Behind every good painting is a sound abstract design. In visual art most of the 20th century was devoted to some sort of abstraction. Today many artists paint abstractly, but to a lot of people abstraction is meaningless. That's too bad because understanding abstraction can go a long way towards enhancing a realistic work whether photo-realistic or more impressionistic.
Here is an experiment that can open up for you one way abstraction can work. In science, experiments often begin with setting intentions, so that's what we will do first. The subject is the photo of tomatoes below.
1. We will use only one tool, a flat brush, and with it we will use only a straight, flat stroke
2. We will focus only on color
3. Each stroke will take on a different direction than the previous stroke of the same color
4. Each color is repeated at least twice.

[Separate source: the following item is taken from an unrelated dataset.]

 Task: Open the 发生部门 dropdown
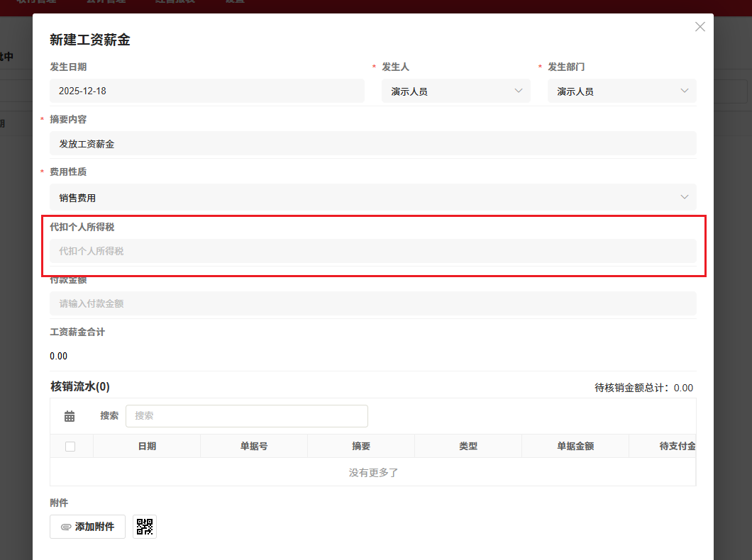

First pass: Doing those four intentions, we'll place the lighter value reds of the tomatoes.
Second Pass: Still using the four intentions, we'll use the darker reds.
Third Pass: We add the lighter greens.
Fourth pass: We add the darker greens.
Fifth pass: The lighter grays.
Sixth pass: The darker neutral reds
Seventh pass: The darker grays
Eighth pass: The middle value greens
Ninth pass: More light grays and the abstract is complete
The sequence of color selection doesn't matter. What matters is following the four intentions.